(Exercise details)
Pick out every line in the data that contains the word "height" and copy those lines.

----------------

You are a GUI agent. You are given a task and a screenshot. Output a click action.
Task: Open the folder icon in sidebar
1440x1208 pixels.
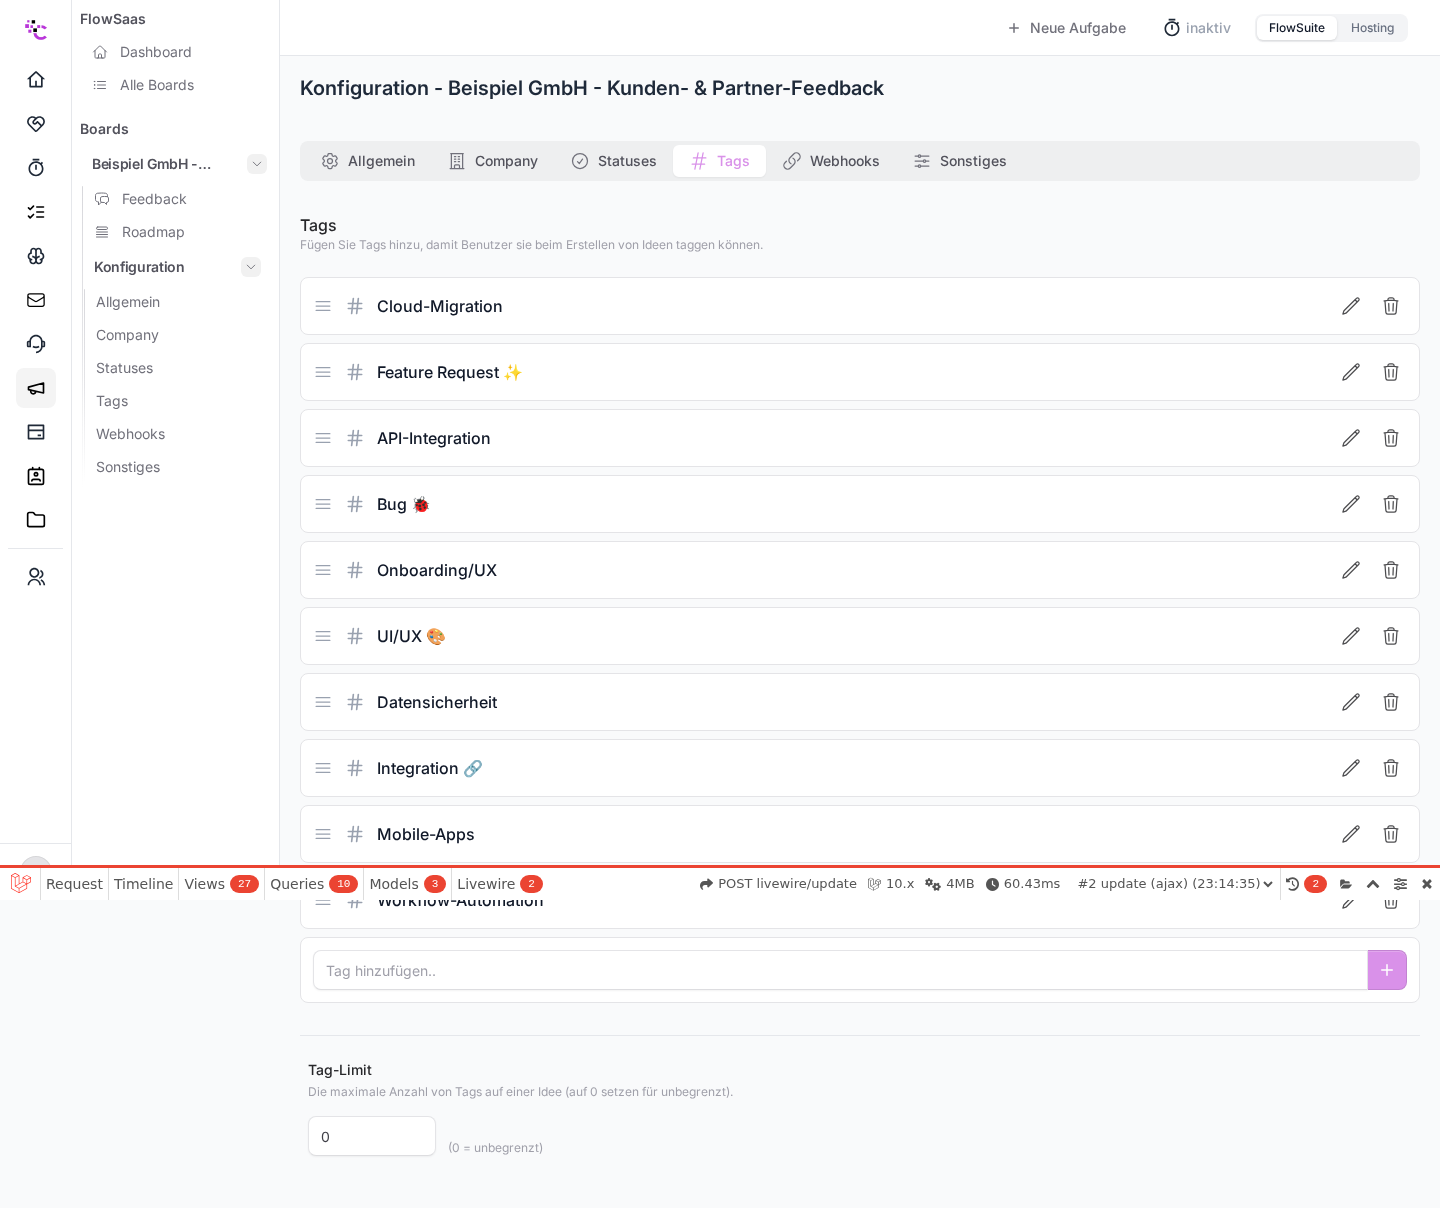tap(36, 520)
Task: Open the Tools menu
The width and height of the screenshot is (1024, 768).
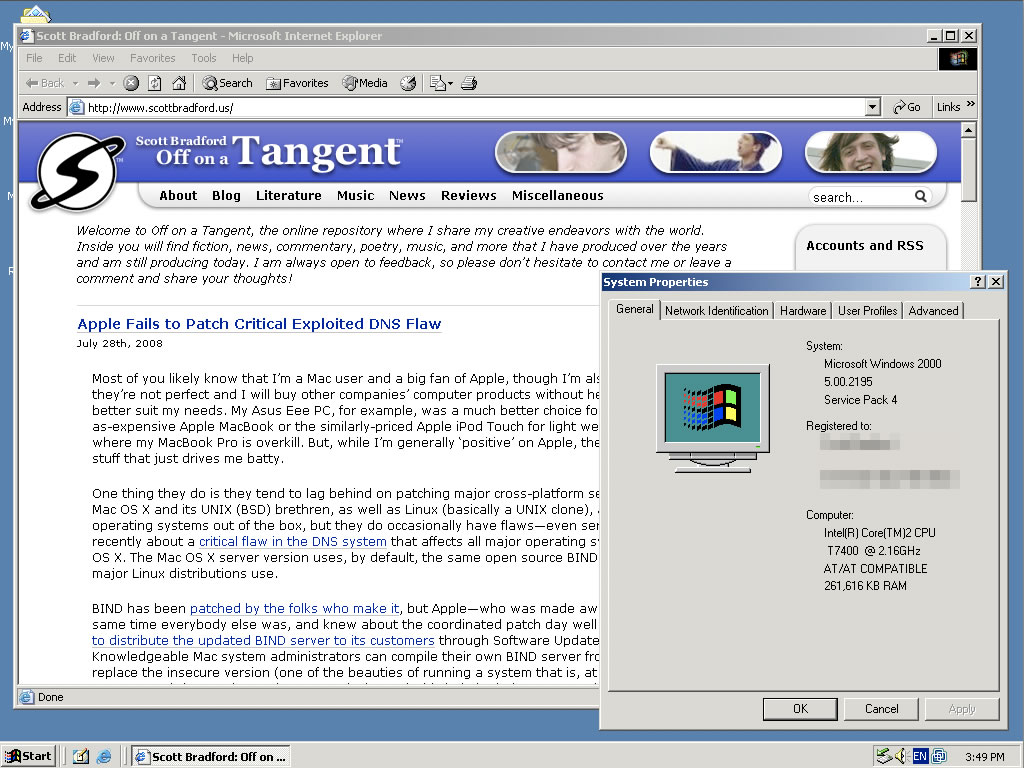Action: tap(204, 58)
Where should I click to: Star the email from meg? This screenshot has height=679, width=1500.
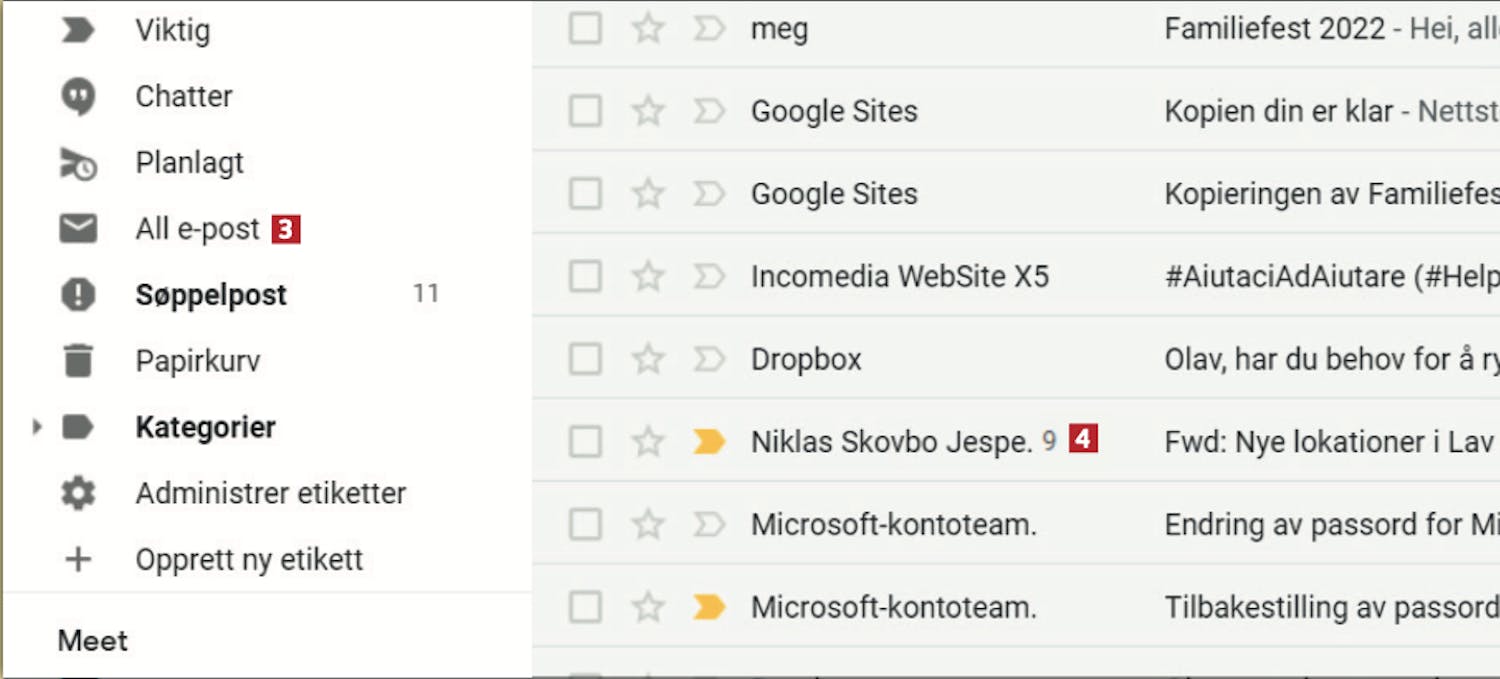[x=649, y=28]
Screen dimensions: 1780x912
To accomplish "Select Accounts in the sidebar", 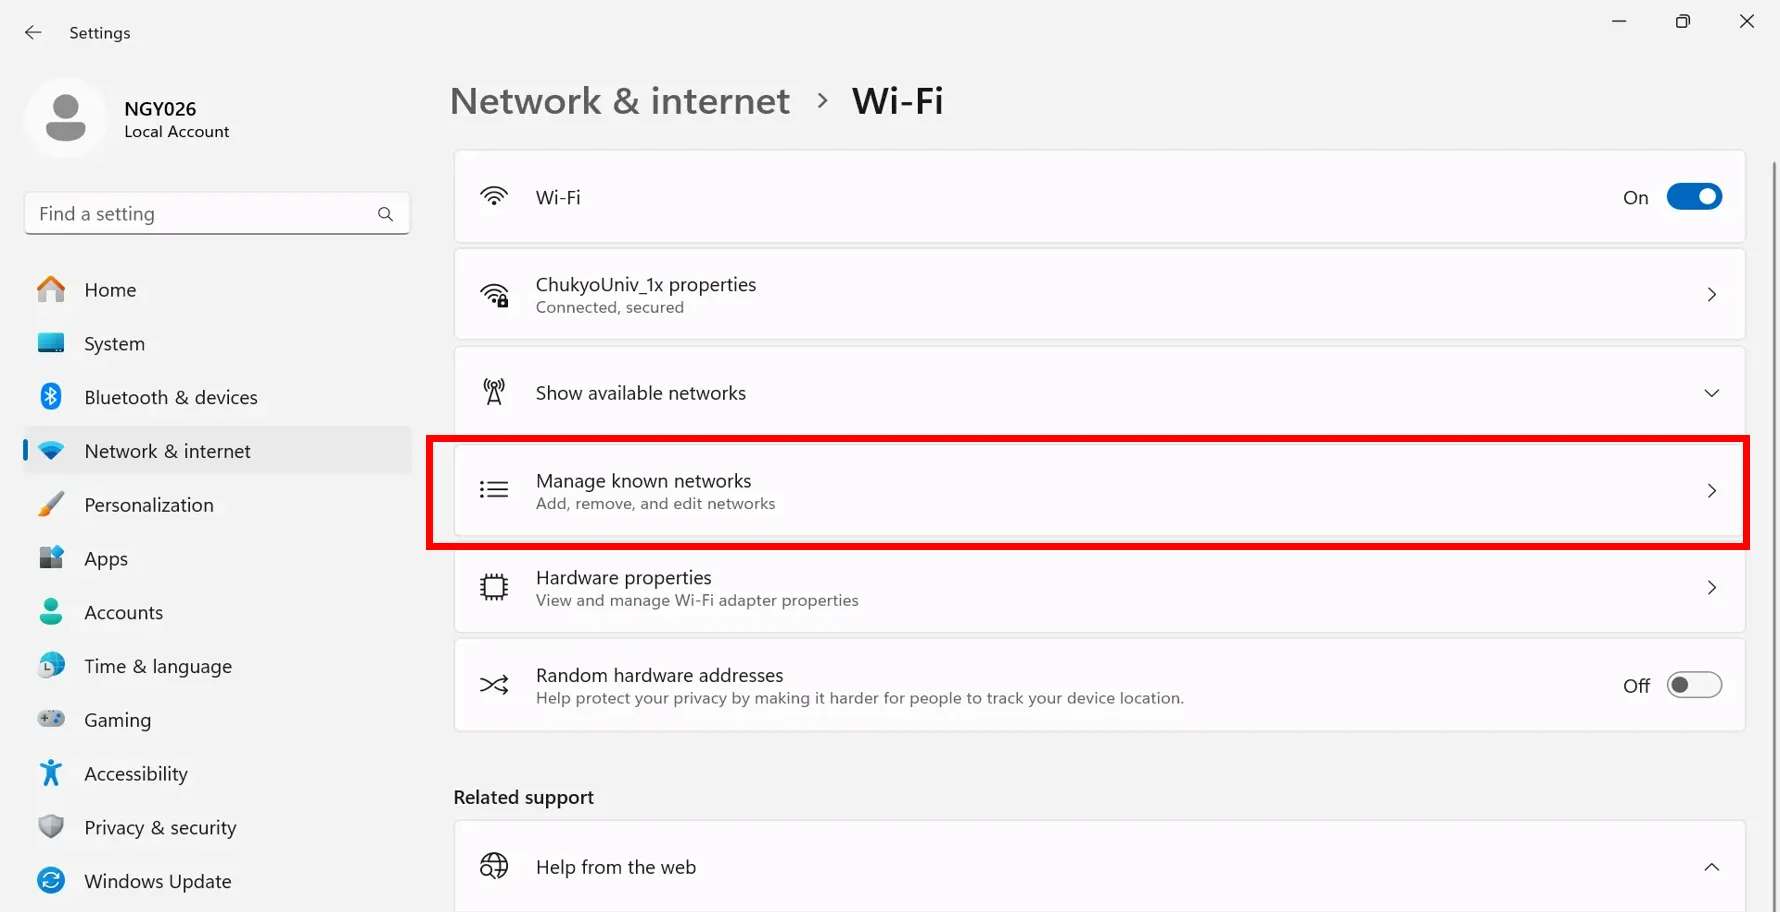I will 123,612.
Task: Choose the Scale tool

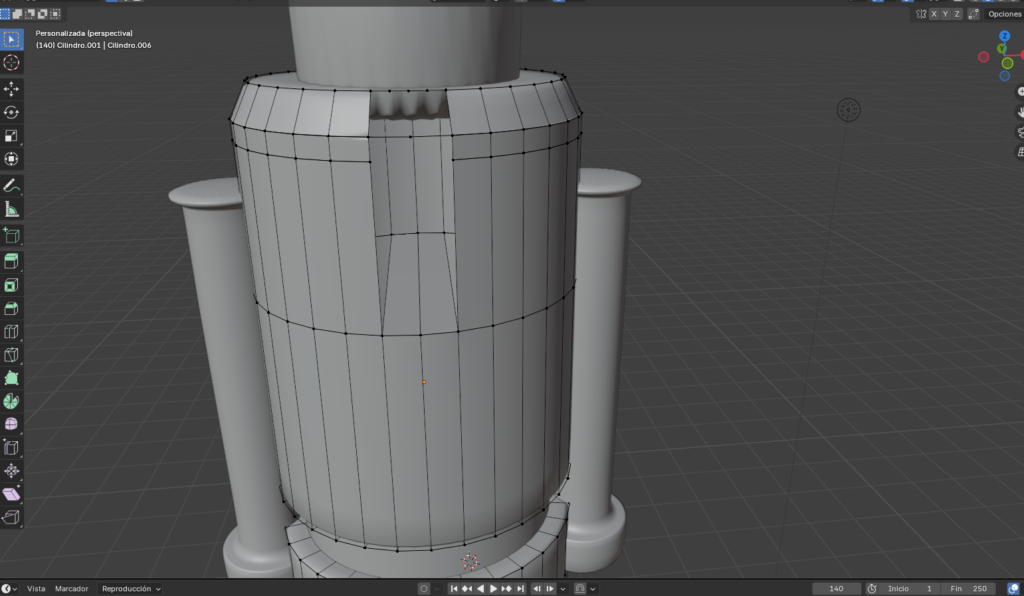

----------------

(Answer in full)
The width and height of the screenshot is (1024, 768).
Where should I click to: Star the email from meg? This screenshot has height=679, width=1500.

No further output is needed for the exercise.